Whisper.cpp FastAPI Service

Demo

cpu-base-model-demo.mp4

Key Features

  • Web UI: Easy-to-use web interface for transcription and diarization
  • API Access: RESTful API for programmatic access
  • Multiple Models: Support for various model sizes (tiny, base, small, medium, large)
  • Diarization: Speaker segmentation using pyannote/speaker-diarization-3.1, a state-of-the-art diarization system
  • Offline Operation: All processing happens locally, no data leaves your machine
  • On-demand Model Downloads: Automatic model management with visual indicators for download status
  • Support for Various Audio Formats: Through FFmpeg integration

Prerequisites

  1. whisper.cpp - The service expects whisper-cli binary to be available in your PATH or configured via environment variables
  2. FFmpeg - Required for audio conversion
  3. Python 3.8+ - Required to run the FastAPI service
  4. Hugging Face Token - Required for advanced speaker diarization using pyannote.audio (optional)

Quick Start

Native Installation

  1. Clone this repository:

    git clone https://github.com/yourusername/whispercpp-experimental.git
    cd whispercpp-experimental
  2. You have several options to set up the service:

    Option 1: Complete setup (recommended for first-time users)

    # Creates virtual environment, installs dependencies,
    # builds whisper.cpp, creates symlink, and downloads base models
    make setup-all

    Option 2: Step-by-step setup

    # Create a virtual environment (optional)
    make venv
    
    # Install Python dependencies
    make install
    
    # Build whisper.cpp from source
    make build-whisper
    
    # Create a symlink to whisper-cli
    make link-whisper
    
    # Download specific models (e.g., base.en, small.en)
    make download-model MODEL=base.en
  3. Run the service:

    make start
  4. Open your browser and go to http://localhost:8000

  5. Additional commands:

    # List available models
    make models
    
    # Stop the running service
    make stop
    
    # Clean temporary files
    make clean

Configuration

Environment Variables

The service can be configured using environment variables.

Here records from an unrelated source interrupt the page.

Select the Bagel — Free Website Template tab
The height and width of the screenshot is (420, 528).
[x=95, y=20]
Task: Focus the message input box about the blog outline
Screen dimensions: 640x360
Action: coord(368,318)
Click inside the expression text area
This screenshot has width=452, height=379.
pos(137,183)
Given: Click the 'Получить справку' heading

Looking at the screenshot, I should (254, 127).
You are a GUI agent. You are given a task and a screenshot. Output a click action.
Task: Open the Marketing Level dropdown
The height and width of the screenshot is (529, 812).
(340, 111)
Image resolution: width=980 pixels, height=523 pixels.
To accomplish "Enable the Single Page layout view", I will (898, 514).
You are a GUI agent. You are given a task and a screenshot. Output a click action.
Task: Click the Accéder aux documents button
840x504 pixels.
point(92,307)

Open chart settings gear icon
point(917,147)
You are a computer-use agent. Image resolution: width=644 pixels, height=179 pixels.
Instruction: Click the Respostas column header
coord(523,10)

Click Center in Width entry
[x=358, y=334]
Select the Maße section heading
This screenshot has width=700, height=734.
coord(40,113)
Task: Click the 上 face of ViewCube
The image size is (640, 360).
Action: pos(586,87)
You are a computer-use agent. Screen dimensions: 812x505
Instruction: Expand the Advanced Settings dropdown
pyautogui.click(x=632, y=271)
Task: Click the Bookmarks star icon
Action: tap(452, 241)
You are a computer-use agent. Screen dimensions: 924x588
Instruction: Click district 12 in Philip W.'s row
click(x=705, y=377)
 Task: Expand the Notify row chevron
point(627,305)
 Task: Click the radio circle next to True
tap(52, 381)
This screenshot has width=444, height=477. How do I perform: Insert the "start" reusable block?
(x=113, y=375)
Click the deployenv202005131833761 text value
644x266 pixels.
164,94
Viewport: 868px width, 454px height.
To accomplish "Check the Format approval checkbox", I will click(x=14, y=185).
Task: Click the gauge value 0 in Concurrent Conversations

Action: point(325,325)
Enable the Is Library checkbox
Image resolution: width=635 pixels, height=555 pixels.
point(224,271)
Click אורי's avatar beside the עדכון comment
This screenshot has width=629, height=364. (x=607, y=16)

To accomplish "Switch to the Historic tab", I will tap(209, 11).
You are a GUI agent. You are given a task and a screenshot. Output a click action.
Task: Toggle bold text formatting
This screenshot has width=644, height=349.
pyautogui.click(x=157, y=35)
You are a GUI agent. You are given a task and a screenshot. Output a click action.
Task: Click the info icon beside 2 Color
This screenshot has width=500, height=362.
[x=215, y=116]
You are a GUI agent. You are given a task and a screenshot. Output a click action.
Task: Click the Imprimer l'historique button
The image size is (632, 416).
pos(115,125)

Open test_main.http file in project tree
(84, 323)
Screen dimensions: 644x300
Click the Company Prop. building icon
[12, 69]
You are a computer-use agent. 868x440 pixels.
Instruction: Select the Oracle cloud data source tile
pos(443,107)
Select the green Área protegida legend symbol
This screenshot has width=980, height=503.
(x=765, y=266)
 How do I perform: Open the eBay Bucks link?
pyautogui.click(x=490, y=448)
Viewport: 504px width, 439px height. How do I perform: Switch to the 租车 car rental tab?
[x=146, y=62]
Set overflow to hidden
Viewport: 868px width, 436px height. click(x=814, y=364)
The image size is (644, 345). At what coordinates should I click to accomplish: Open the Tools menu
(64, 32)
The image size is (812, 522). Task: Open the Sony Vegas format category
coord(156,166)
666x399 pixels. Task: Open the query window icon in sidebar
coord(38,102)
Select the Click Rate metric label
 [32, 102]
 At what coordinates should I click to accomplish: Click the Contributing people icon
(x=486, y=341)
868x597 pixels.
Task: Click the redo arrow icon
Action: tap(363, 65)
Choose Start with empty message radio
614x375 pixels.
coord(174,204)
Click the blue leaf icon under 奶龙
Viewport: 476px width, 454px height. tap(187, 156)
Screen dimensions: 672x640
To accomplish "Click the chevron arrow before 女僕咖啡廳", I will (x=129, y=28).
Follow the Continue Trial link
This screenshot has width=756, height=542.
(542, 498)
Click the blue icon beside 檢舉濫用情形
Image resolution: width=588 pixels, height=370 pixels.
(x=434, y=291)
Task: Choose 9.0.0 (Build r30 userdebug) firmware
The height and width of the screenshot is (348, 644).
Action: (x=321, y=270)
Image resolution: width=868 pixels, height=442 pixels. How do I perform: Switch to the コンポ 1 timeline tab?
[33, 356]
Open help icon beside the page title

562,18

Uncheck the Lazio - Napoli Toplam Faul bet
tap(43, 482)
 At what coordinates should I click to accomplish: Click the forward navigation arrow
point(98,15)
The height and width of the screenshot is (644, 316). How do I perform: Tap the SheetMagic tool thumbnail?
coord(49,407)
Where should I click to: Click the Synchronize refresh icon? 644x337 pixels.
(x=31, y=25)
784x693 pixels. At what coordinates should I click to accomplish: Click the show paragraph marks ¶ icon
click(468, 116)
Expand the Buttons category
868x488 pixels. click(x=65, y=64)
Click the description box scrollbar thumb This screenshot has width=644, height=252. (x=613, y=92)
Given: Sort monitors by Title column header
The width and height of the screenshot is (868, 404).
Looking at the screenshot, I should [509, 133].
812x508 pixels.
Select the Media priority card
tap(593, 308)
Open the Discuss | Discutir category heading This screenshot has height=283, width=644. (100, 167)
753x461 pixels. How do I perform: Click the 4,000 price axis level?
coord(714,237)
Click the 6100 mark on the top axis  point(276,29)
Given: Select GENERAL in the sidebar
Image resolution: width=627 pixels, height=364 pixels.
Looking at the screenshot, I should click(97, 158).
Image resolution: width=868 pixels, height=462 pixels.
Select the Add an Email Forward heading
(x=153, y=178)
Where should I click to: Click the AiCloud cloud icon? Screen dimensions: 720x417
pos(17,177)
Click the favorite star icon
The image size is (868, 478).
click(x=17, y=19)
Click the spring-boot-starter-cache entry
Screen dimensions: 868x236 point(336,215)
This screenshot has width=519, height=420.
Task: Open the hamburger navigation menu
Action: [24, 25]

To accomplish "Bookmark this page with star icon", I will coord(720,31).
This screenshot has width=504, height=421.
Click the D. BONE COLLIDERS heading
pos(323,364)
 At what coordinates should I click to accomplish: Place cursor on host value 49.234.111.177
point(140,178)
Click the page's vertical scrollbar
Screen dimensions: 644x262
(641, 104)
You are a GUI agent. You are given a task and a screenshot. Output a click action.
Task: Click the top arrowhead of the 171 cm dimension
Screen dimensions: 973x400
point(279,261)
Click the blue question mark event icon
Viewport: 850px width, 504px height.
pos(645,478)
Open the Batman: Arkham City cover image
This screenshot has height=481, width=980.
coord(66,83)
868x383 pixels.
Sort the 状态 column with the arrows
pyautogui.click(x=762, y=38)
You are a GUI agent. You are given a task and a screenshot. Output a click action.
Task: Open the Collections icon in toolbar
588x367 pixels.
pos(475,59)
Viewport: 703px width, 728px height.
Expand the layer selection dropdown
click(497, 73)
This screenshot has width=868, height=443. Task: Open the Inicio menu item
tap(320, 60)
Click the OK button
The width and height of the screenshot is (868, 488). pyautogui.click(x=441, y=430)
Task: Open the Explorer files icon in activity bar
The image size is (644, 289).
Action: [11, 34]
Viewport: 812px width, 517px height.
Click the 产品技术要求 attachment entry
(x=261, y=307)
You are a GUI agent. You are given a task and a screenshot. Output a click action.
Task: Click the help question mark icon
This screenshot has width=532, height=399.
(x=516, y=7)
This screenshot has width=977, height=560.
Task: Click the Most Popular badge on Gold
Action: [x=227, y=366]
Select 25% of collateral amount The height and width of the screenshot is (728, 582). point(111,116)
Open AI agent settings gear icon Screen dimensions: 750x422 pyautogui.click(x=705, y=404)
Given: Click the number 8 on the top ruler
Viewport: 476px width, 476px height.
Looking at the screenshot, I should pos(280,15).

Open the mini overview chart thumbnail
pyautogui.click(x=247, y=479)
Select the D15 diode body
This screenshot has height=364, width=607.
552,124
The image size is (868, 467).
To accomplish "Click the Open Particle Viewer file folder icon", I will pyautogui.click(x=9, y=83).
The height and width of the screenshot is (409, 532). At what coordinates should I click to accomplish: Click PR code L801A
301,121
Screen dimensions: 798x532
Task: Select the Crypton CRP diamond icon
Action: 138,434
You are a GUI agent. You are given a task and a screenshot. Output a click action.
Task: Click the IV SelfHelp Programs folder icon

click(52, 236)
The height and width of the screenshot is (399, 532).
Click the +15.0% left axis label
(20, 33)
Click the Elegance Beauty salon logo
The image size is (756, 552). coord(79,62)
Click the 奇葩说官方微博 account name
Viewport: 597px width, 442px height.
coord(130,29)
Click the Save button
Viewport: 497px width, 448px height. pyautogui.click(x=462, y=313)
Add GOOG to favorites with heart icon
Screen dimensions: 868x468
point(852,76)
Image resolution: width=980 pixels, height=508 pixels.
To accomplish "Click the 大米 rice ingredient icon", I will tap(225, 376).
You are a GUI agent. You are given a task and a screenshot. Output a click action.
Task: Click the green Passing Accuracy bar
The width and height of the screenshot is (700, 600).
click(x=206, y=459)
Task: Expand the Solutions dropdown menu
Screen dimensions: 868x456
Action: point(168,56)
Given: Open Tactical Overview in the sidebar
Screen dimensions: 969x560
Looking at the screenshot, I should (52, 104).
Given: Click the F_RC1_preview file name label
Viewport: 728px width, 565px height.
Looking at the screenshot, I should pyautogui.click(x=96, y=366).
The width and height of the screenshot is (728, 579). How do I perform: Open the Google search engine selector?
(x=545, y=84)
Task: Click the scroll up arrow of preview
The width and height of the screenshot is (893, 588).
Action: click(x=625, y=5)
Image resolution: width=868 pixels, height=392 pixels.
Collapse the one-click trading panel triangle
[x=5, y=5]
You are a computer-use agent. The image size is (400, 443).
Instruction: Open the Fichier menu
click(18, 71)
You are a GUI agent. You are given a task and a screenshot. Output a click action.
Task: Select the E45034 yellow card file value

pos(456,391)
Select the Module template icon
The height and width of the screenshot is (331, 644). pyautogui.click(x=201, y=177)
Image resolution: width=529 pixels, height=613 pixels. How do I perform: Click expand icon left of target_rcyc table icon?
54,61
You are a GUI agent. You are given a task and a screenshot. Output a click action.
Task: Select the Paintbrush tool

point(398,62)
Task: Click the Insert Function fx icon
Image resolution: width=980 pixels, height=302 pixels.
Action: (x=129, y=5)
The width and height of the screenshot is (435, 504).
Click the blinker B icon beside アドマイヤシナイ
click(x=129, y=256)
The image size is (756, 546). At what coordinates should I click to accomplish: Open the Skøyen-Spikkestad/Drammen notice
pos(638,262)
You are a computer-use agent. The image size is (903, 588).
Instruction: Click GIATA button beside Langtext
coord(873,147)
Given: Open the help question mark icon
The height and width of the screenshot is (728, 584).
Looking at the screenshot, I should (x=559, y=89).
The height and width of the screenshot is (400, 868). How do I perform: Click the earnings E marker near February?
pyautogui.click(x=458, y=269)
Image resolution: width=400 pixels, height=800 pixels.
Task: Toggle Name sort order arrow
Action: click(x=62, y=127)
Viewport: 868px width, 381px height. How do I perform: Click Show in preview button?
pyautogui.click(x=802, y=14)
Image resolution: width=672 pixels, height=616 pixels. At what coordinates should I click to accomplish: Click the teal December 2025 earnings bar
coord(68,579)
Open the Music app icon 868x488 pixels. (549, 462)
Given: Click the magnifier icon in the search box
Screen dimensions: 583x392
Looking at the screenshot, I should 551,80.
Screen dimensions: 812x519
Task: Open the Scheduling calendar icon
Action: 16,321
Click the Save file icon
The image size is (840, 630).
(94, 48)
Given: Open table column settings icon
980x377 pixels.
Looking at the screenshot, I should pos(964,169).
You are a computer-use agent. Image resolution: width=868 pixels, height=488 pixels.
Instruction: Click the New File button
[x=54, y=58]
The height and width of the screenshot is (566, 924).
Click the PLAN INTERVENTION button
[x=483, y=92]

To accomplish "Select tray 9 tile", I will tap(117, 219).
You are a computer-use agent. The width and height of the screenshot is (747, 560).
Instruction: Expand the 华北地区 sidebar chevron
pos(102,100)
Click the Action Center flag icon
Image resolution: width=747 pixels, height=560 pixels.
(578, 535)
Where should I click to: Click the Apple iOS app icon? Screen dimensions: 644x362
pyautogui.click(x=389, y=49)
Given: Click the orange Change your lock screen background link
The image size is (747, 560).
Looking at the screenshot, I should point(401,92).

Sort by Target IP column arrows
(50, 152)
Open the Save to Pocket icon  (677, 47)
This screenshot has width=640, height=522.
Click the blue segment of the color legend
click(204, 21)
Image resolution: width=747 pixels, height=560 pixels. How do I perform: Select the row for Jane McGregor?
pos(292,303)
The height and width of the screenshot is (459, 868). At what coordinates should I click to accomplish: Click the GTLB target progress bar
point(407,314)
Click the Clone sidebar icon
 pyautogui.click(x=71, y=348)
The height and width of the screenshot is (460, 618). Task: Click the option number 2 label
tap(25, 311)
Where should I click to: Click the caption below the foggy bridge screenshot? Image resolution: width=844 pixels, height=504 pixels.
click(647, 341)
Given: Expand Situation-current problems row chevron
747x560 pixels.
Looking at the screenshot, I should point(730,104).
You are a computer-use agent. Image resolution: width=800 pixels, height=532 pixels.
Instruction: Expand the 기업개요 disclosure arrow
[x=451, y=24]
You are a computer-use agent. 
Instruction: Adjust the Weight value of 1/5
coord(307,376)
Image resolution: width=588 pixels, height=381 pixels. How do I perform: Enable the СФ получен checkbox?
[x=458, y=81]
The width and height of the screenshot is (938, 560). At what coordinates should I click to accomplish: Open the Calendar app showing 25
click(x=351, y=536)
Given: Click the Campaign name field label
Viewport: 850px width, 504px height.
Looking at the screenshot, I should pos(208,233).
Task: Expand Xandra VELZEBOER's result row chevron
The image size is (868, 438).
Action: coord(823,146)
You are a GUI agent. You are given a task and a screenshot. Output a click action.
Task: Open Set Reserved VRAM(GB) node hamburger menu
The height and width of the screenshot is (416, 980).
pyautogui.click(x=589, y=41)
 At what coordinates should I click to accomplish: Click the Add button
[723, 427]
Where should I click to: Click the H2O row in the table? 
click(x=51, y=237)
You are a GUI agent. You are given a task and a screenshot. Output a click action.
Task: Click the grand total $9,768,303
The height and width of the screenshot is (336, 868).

You can set them directly or through a .env file (recommended):

  1. Copy the example configuration file:

    cp .env.example .env
  2. Edit the .env file to customize settings:

    # Whisper.cpp Configuration
    WHISPER_BIN_PATH=whisper-cli  # Path to the whisper.cpp binary
    DEFAULT_MODEL=base.en         # Default model to use for transcription
    
    # Speaker Diarization Configuration
    HF_TOKEN=your_token_here      # Hugging Face token for pyannote/speaker-diarization
    
    # Server Configuration
    HOST=0.0.0.0                  # Host to bind the server to
    PORT=8000                     # Port to run the server on
    DEBUG=false                   # Enable debug mode (true/false)
    

Key Configuration Options

  • WHISPER_BIN_PATH: Path to the whisper-cli binary (default: looks in PATH)
  • DEFAULT_MODEL: The default model to use (default: "base.en")
  • HF_TOKEN: Hugging Face access token for using pyannote/speaker-diarization (required for advanced diarization)
  • HOST: The host address to bind the server to (default: "0.0.0.0")
  • PORT: The port number to run the service on (default: 8000)
  • DEBUG: Enable debug mode with auto-reload on file changes (default: false)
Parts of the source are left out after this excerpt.